Write out, word for word, the lines of the listing below from the line containing "You are a GUI" through the end of the listing, both included. Leave the pictures out of your answer.

(Dataset excerpt)
_ _ _ _ _ _ _

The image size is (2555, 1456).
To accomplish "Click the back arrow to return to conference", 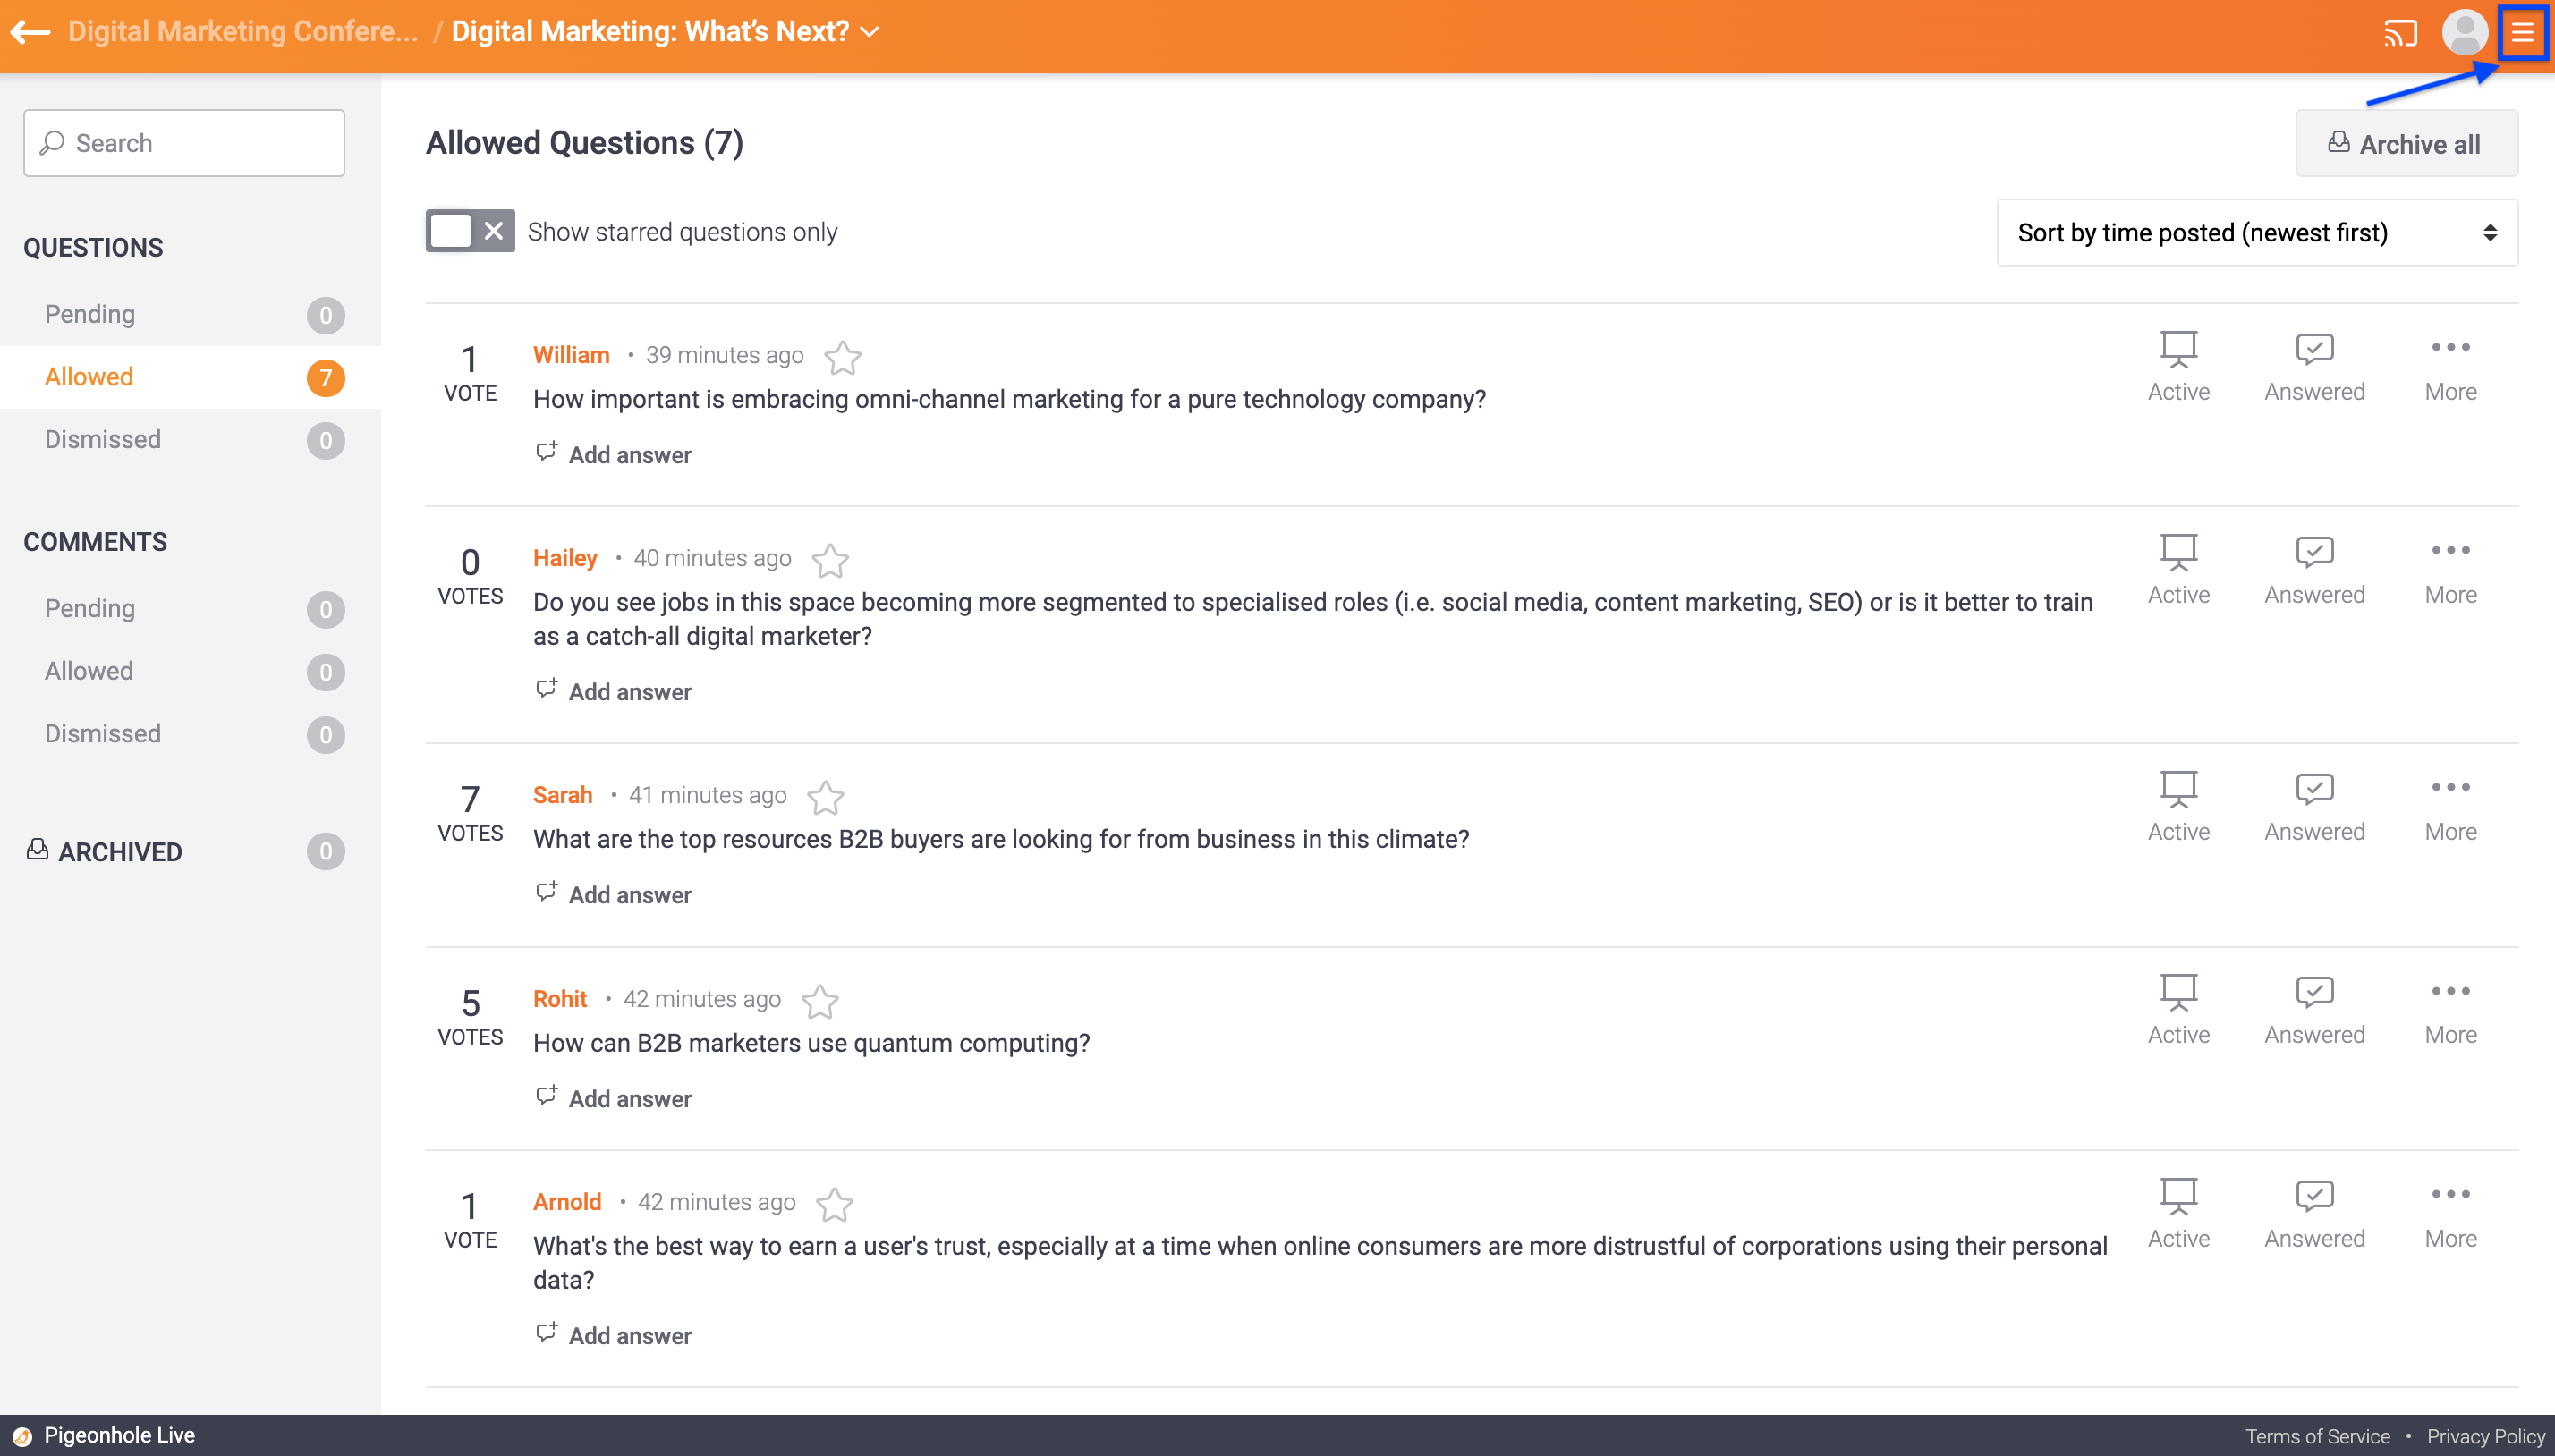I will coord(33,32).
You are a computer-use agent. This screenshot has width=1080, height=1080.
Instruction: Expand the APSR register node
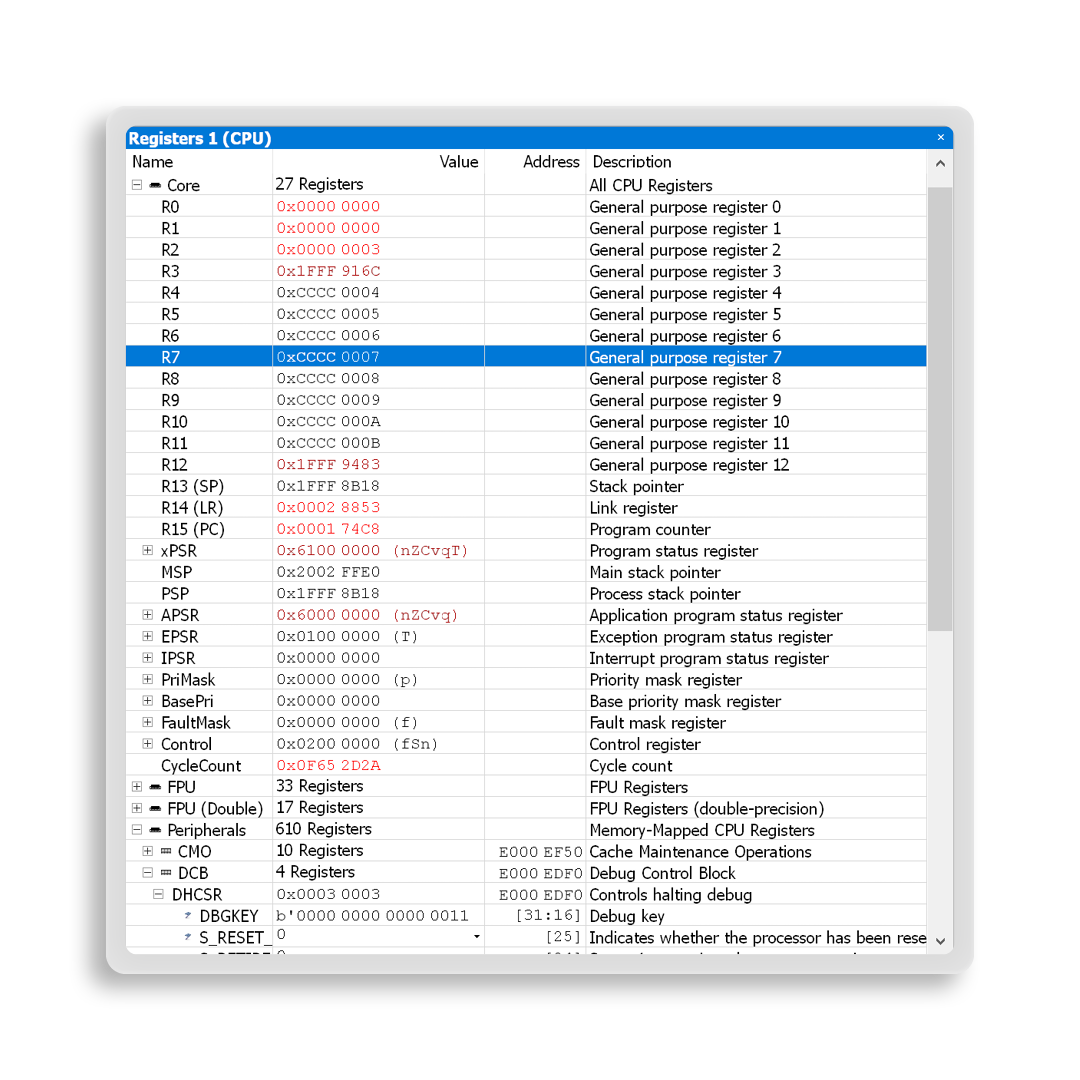(147, 616)
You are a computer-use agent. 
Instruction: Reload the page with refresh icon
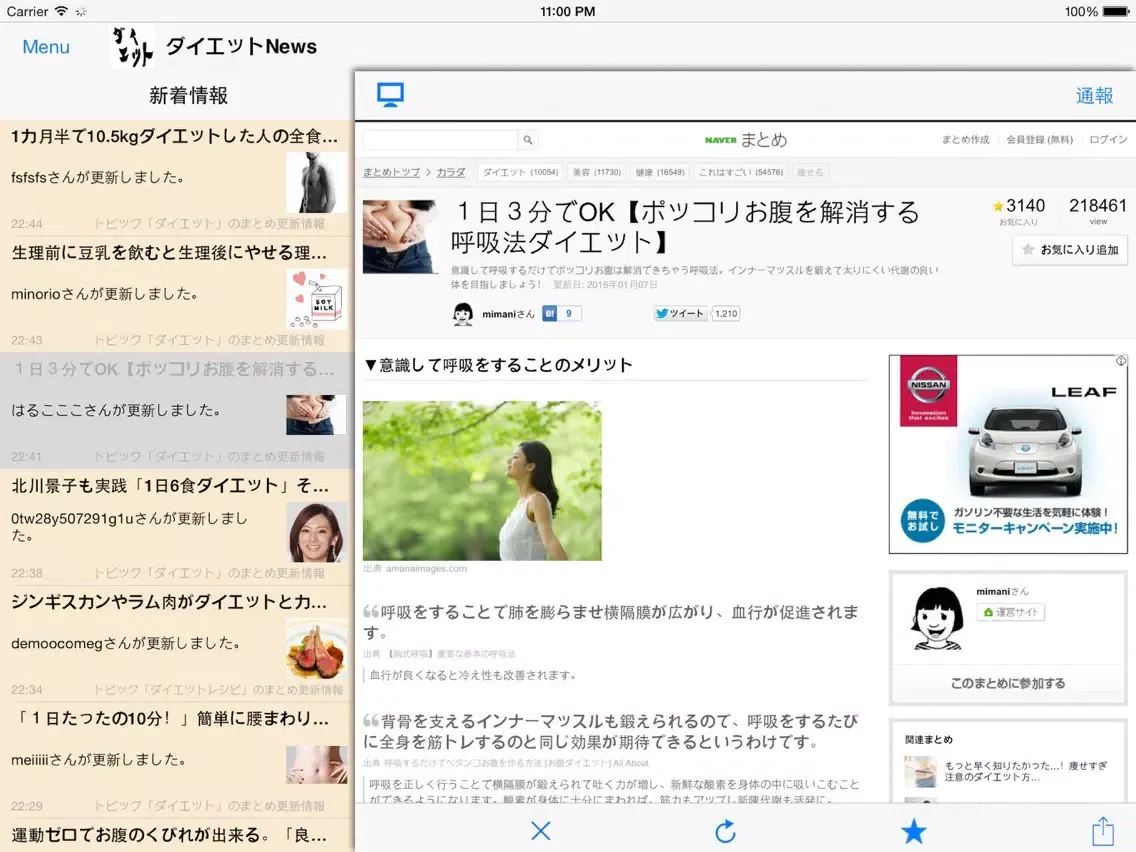click(x=726, y=830)
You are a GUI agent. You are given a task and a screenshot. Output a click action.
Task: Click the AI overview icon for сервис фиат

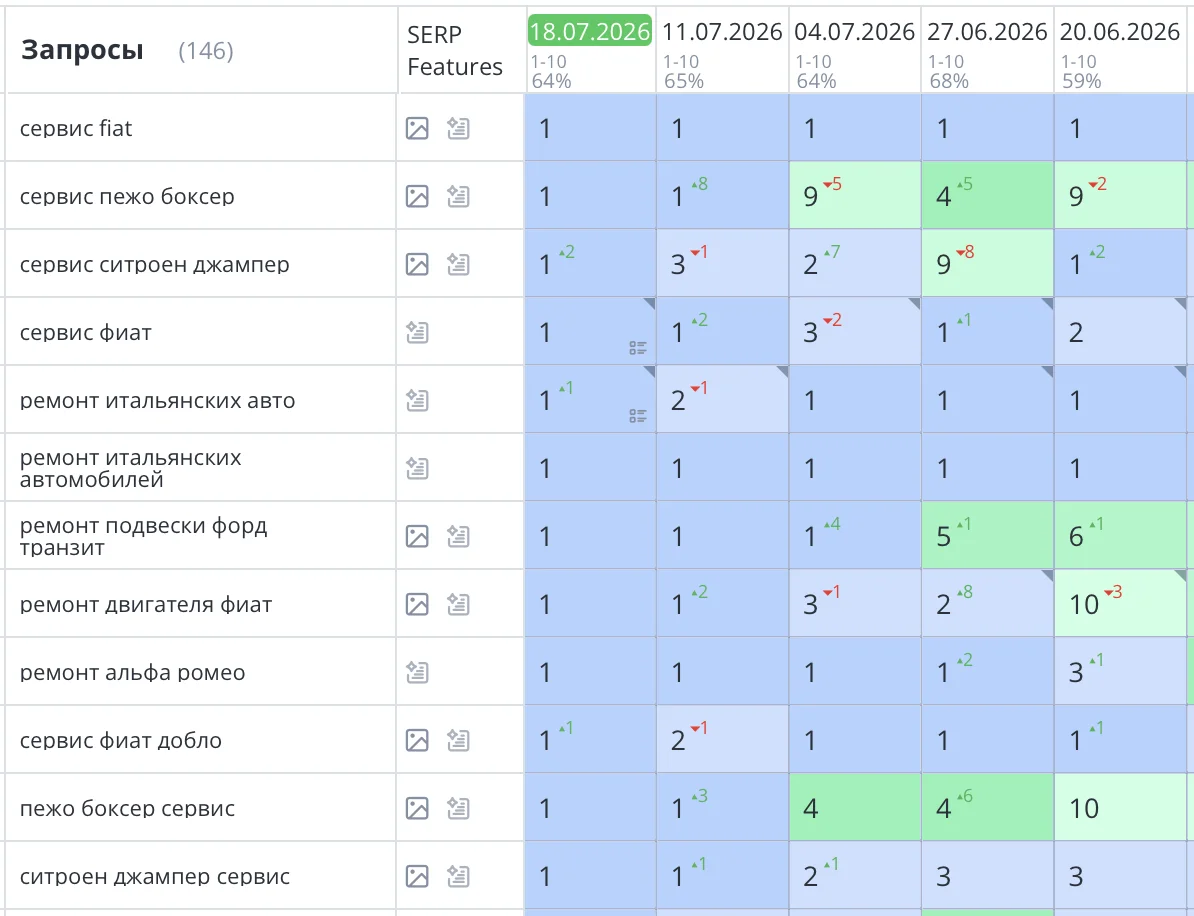pos(417,333)
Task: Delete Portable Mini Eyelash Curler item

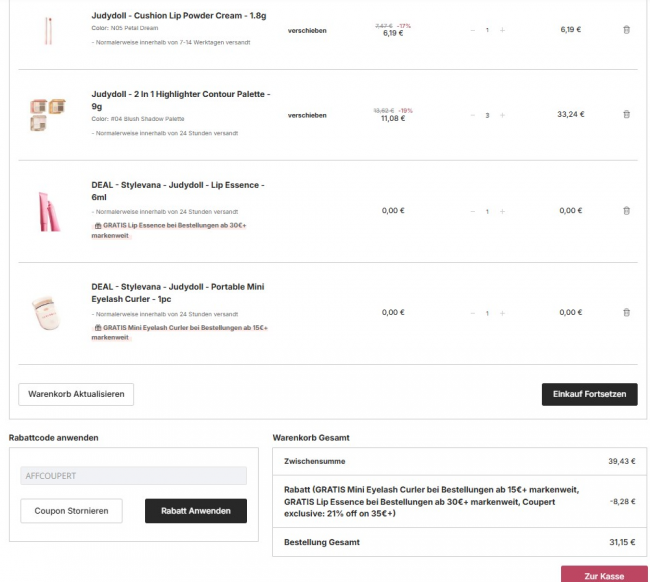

_ _ _ _ _ _ _

*Completed task*:
You are a GUI agent. You are given a task and a screenshot. Output a click action.
Task: Click the AI overview icon for сервис фиат

pos(417,333)
Task: Delete Portable Mini Eyelash Curler item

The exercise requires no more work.